> Exercise tasks:
1. In the forum thread, what did the customer say she would do if the couple didn't take her son's bearded dragon?
2. List the usernames of all posters in the forum thread.

> Source document:
# I would just like to say...



## pugsandkids (Jun 25, 2011)

that it's not all me! We have a houseful of critter variety. Everyone assumes its all me. I'm the woman, mother, nurturer, and obvious softie. Can I share with you two of the more recent things my husband has said to me? 

"Hey babe, you know I love you right? So and so (a customer) said if we don't take her sons bearded dragon she'll set him loose in the woods. She'll call me when she's ready to bring it by this weekend."

Uh, ya. That's how many of the critters have ended up here!
Last night we were waiting for a movie to start and I was playing on my phone. No worries, the previews had not started  I showed him a picture of Toms new ivory babies...

"Oh, buy me one. What are they, how big? How can we get one? I can build another tort yard." 

I love him, but its not all me!


----------



## Tom (Jun 25, 2011)

My wife does the same stuff, but then complains that we have too many animals. Of course she wants another scottie dog, and...etc...

Of course when I try to give something away to a great home, she throws a total fit. But then complains about all the animals again. Haha. 

I feel your pain Sarah!


----------



## Jacqui (Jun 25, 2011)

> Supplied data:
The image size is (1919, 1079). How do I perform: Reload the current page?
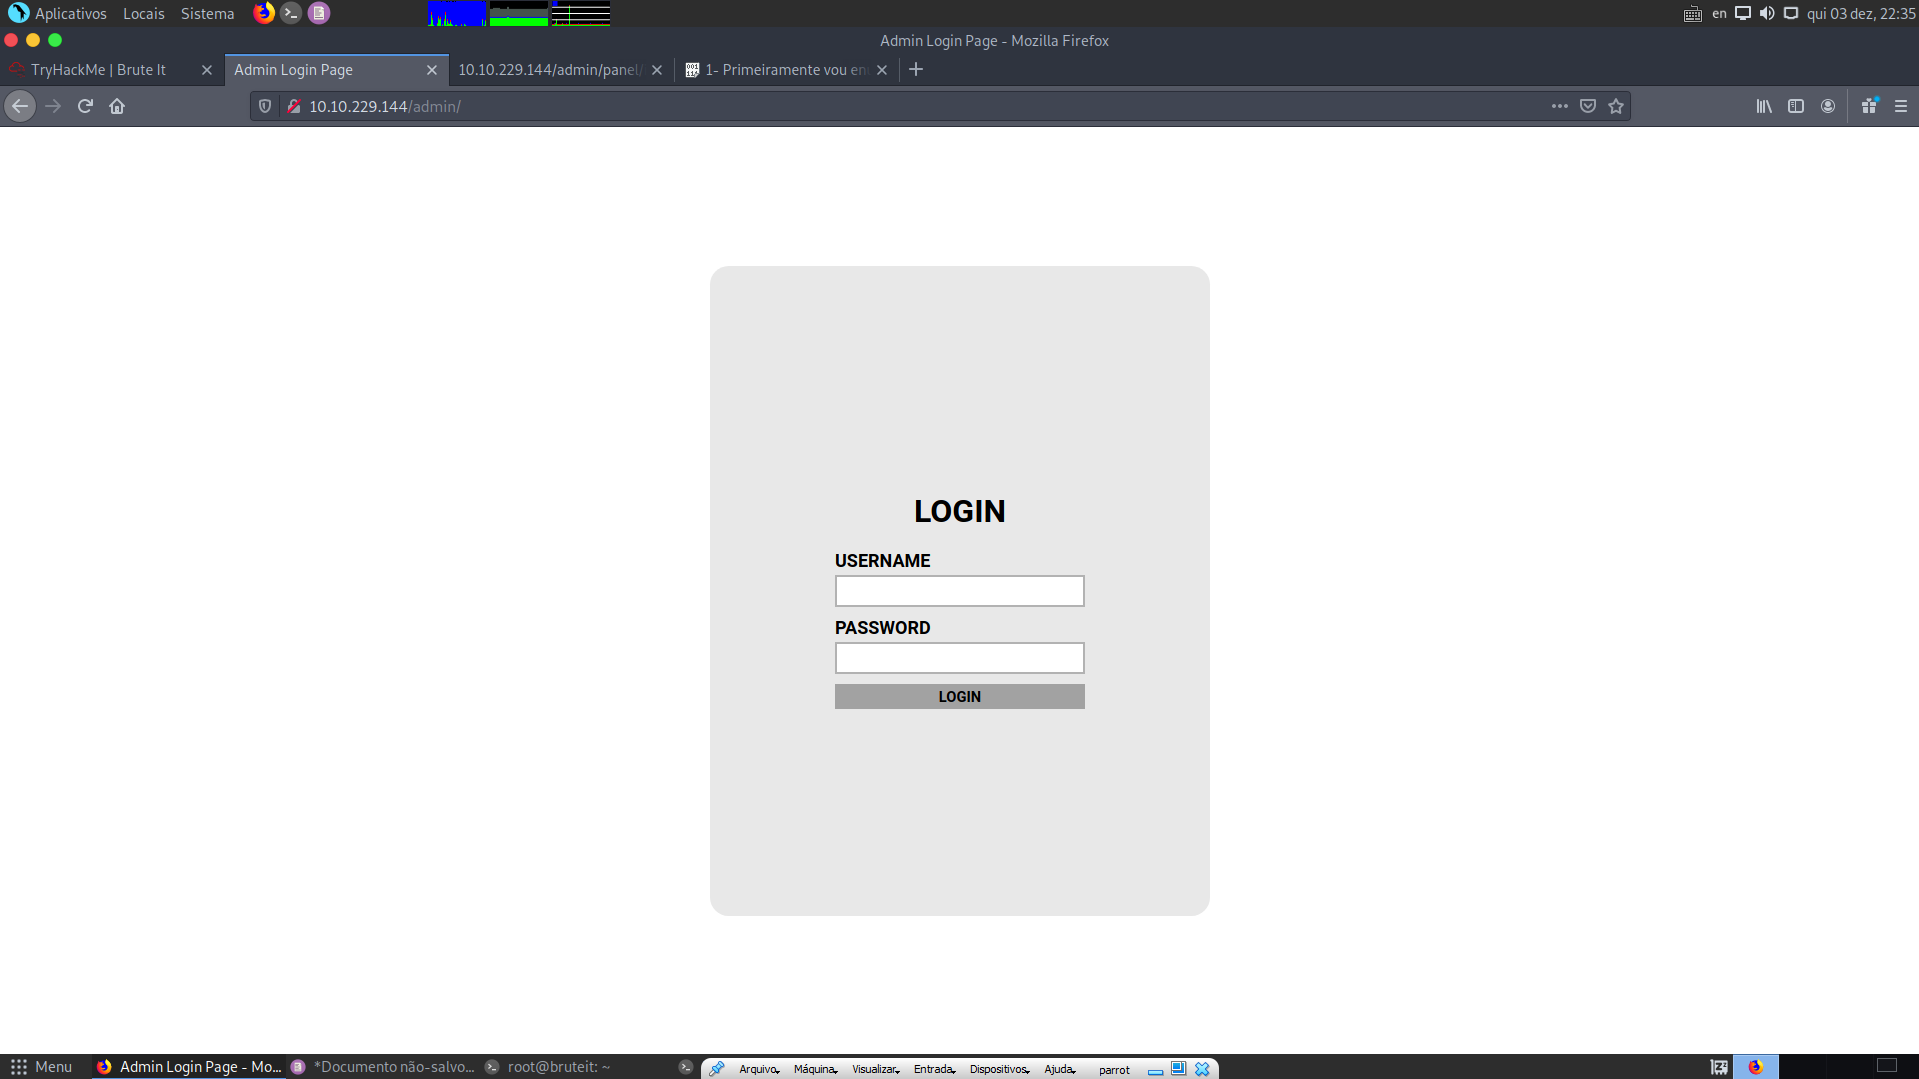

> Exercise results:
1. She would set it loose in the woods.

2. pugsandkids, Tom, Jacqui